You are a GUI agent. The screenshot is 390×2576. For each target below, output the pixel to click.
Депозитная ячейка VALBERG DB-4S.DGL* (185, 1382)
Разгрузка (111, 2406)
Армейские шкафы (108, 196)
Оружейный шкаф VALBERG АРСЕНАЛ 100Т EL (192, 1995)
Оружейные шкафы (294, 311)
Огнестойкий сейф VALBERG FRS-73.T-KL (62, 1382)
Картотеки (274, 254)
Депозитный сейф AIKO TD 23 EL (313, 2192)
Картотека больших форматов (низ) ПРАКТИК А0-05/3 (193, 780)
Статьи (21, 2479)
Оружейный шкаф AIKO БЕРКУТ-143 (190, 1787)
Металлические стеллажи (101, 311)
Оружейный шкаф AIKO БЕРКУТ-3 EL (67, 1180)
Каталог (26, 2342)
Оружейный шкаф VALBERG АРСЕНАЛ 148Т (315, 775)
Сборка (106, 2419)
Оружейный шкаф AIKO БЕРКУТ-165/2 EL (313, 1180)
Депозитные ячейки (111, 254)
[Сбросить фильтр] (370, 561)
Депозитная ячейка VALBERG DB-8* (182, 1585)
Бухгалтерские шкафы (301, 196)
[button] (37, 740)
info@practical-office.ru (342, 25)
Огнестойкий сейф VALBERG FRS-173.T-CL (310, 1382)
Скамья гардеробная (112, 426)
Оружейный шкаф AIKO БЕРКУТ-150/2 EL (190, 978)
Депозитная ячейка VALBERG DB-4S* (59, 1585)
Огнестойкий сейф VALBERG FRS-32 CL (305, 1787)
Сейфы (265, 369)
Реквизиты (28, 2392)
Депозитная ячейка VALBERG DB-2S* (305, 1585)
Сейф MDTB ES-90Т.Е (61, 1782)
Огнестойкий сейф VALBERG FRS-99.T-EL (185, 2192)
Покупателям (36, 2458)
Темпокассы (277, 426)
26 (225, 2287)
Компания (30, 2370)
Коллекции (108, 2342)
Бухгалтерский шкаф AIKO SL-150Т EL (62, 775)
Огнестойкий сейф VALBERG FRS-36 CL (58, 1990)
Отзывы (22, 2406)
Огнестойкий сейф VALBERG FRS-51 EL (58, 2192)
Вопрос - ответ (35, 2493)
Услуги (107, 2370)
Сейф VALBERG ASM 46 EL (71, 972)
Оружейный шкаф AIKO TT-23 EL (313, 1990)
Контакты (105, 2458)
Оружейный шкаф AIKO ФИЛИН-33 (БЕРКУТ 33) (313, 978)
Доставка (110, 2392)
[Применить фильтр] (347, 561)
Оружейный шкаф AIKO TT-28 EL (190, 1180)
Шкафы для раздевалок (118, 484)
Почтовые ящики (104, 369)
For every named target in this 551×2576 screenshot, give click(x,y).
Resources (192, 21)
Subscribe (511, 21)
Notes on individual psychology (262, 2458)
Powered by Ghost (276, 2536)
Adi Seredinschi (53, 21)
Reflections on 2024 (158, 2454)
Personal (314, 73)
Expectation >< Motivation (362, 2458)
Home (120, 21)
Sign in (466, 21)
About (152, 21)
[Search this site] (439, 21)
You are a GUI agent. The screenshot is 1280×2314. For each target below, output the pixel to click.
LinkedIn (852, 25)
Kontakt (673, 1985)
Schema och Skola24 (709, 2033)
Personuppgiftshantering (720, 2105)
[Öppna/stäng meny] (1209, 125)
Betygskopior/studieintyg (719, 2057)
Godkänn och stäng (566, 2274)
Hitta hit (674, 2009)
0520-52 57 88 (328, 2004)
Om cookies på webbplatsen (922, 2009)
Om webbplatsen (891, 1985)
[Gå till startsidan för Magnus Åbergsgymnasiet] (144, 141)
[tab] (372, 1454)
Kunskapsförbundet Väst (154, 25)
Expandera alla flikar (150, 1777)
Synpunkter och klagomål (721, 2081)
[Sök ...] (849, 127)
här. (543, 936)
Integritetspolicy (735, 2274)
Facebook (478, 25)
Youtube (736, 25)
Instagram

___

> _TASK TO CARRY OUT_:
Please output all of the entries without changing a single character.

> _RESULT BELOW_:
You are a GUI agent. The screenshot is 390×2576. For each target below, output the pixel to click.
Депозитная ячейка VALBERG DB-4S.DGL* (185, 1382)
Разгрузка (111, 2406)
Армейские шкафы (108, 196)
Оружейный шкаф VALBERG АРСЕНАЛ 100Т EL (192, 1995)
Оружейные шкафы (294, 311)
Огнестойкий сейф VALBERG FRS-73.T-KL (62, 1382)
Картотеки (274, 254)
Депозитный сейф AIKO TD 23 EL (313, 2192)
Картотека больших форматов (низ) ПРАКТИК А0-05/3 (193, 780)
Статьи (21, 2479)
Оружейный шкаф AIKO БЕРКУТ-143 (190, 1787)
Металлические стеллажи (101, 311)
Оружейный шкаф AIKO БЕРКУТ-3 EL (67, 1180)
Каталог (26, 2342)
Оружейный шкаф VALBERG АРСЕНАЛ 148Т (315, 775)
Сборка (106, 2419)
Оружейный шкаф AIKO БЕРКУТ-165/2 EL (313, 1180)
Депозитные ячейки (111, 254)
[Сбросить фильтр] (370, 561)
Депозитная ячейка VALBERG DB-8* (182, 1585)
Бухгалтерские шкафы (301, 196)
[button] (37, 740)
info@practical-office.ru (342, 25)
Огнестойкий сейф VALBERG FRS-173.T-CL (310, 1382)
Скамья гардеробная (112, 426)
Оружейный шкаф AIKO БЕРКУТ-150/2 EL (190, 978)
Депозитная ячейка VALBERG DB-4S* (59, 1585)
Огнестойкий сейф VALBERG FRS-32 CL (305, 1787)
Сейфы (265, 369)
Реквизиты (28, 2392)
Депозитная ячейка VALBERG DB-2S* (305, 1585)
Сейф MDTB ES-90Т.Е (61, 1782)
Огнестойкий сейф VALBERG FRS-99.T-EL (185, 2192)
Покупателям (36, 2458)
Темпокассы (277, 426)
26 (225, 2287)
Компания (30, 2370)
Коллекции (108, 2342)
Бухгалтерский шкаф AIKO SL-150Т EL (62, 775)
Огнестойкий сейф VALBERG FRS-36 CL (58, 1990)
Отзывы (22, 2406)
Огнестойкий сейф VALBERG FRS-51 EL (58, 2192)
Вопрос - ответ (35, 2493)
Услуги (107, 2370)
Сейф VALBERG ASM 46 EL (71, 972)
Оружейный шкаф AIKO TT-23 EL (313, 1990)
Контакты (105, 2458)
Оружейный шкаф AIKO ФИЛИН-33 (БЕРКУТ 33) (313, 978)
Доставка (110, 2392)
[Применить фильтр] (347, 561)
Оружейный шкаф AIKO TT-28 EL (190, 1180)
Шкафы для раздевалок (118, 484)
Почтовые ящики (104, 369)
For every named target in this 551×2576 screenshot, give click(x,y).
Resources (192, 21)
Subscribe (511, 21)
Notes on individual psychology (262, 2458)
Powered by Ghost (276, 2536)
Adi Seredinschi (53, 21)
Reflections on 2024 (158, 2454)
Personal (314, 73)
Expectation >< Motivation (362, 2458)
Home (120, 21)
Sign in (466, 21)
About (152, 21)
[Search this site] (439, 21)
You are a GUI agent. The screenshot is 1280×2314. For each target below, output the pixel to click.
LinkedIn (852, 25)
Kontakt (673, 1985)
Schema och Skola24 (709, 2033)
Personuppgiftshantering (720, 2105)
[Öppna/stäng meny] (1209, 125)
Betygskopior/studieintyg (719, 2057)
Godkänn och stäng (566, 2274)
Hitta hit (674, 2009)
0520-52 57 88 (328, 2004)
Om cookies på webbplatsen (922, 2009)
Om webbplatsen (891, 1985)
[Gå till startsidan för Magnus Åbergsgymnasiet] (144, 141)
[tab] (372, 1454)
Kunskapsförbundet Väst (154, 25)
Expandera alla flikar (150, 1777)
Synpunkter och klagomål (721, 2081)
[Sök ...] (849, 127)
här. (543, 936)
Integritetspolicy (735, 2274)
Facebook (478, 25)
Youtube (736, 25)
Instagram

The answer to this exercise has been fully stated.